The Trans Mountain pipeline is set to restart Monday after record-setting rainfall, devastating flooding and landslides last month prompted a three-week precautionary shutdown that led to fuel rationing in parts of B.C.
Drivers who aren’t operating essential vehicles have been asked to limit their fuel purchases to 30 litres per visit to a gas station until Dec. 14. The restrictions are in place on Vancouver Island and the Gulf Islands, as well as in the Lower Mainland from Vancouver to Hope, the Sea-to-Sky region, and the Sunshine Coast.
Trans Mountain Corp. said Saturday it has completed detailed investigations of the integrity of the 1,150-kilometre pipeline, which carries 300,000 barrels per day of petroleum products from Alberta to B.C., as well as geotechnical assessments of the surrounding landscape to confirm it is safe to restart.

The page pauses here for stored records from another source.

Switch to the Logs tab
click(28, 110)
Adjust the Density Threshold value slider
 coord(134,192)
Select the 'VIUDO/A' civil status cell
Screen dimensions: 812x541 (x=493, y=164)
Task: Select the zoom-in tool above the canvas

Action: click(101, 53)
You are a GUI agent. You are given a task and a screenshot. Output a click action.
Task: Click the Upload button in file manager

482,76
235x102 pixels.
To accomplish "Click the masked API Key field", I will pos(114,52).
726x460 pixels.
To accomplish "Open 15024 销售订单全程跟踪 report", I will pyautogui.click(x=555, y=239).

It said the restart will take place Monday, subject to approval by the Canada Energy Regulator, and the pipeline will be closely monitored with emergency management teams set up in key areas “in the unlikely event of a release.”
The company said restarting the pipeline has required “a significant, sustained effort” to re-establish access lost due to damaged roads, changes in river flows and adverse weather during the shutdown that began Nov. 14.
The federal Crown corporation says the pipe “remained safely in a static condition” during the shutdown with no indication of serious damage.
Additional work in the coming weeks will include the “armouring of riverbanks” and adding ground cover or relocating sections of the pipeline, it said.
Trans Mountain is the only pipeline in North America that carries both oil and refined products, and the shutdown has been the longest in its history.